The Jackalope is the adopted mascot of Douglas, Wyoming because the first one was sighted there in 1892, apparently. In the town’s centre is a large Jackalope statue, as well as a day in June dedicated to the celebration of the first sighting many years ago. Though, with other readings, I have also found that there were some sightings of the endangered/possibly extinct creature in C17th Germany. The animal, also known as “Deerbunny”, has been sighted by many cultures all over the world,
but how are these photos are achieved is a question I would continually ask myself during my search for the answer. Sure, tales of a powerful liquid to enhance your sex drive found by medicine women and the shaman in days past is exciting and fascinating as well as the idea of luring a wild animal with whisky to get it good and drunk in order to catch. In Douglas, Wyoming, too, you can actually obtain a Jackalope hunting licence. However, the hunting season is restricted from the hours of midnight to 2am on June 31st.
The idea behind the antlers is that a rabbit bred with an antelope (or a deer, or even a goat). What’s bizarre about this mix, however, is that the result animal has more rabbit-esque features. This caused me to assume that innocent rabbits are constantly forced to wear wee Rudolph antlers in order to look dangerous and exotic something that PETA would have a hay day over if they ever found the cowboy who started it. I had to find out why the mythical creature appeared as it did, and it was the moment I had my answer when I realized Pandora’s Box should have remained closed.

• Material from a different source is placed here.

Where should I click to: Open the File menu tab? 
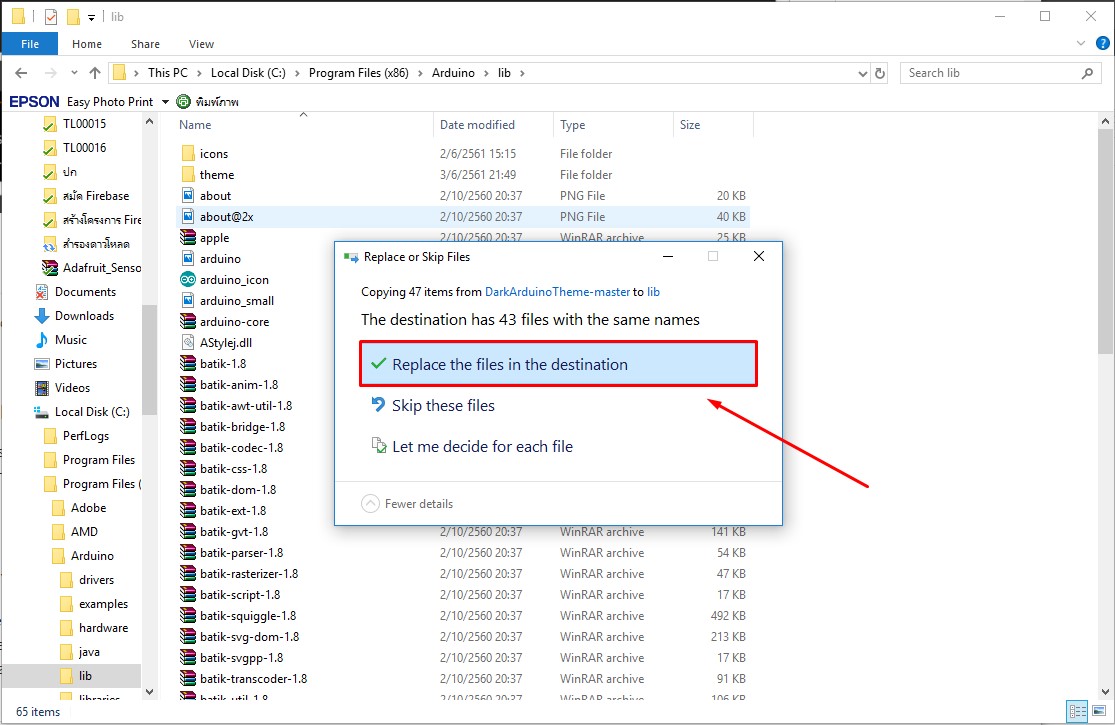pos(30,44)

Often times, when doing research in a University setting, we are advised not to go to Wikipedia. This time, it was the search-engine that opened my eyes and led me down a path of unspeakable images. The reason that rabbits develop horns is because they have a version of the papillomavirus. The shope papillomavirus causes growths on the poor bunny, resulting it with an inability to eat, with consequential death by starvation. There are more grotesque photographs readily available online if you dare to take a peek at how invasive this version of animal HPV is for the darling, once cuddly mammals. Look with caution.
Once I learned the myth was really just a disease, it made sense that the poor creature could be angry and unpredictable. If you had horns growing all over your body, you wouldn’t be happy. If you were hungry because you had horns coming out of your mouth, you would be unpredictable as well. My only advice now is if you see this “jack-a-lope” not to touch it, because papillomavirus spreads by skin to skin contact. And no one wants extra growths. Especially on their genitals. Use a condom and have safe sex during frosh week!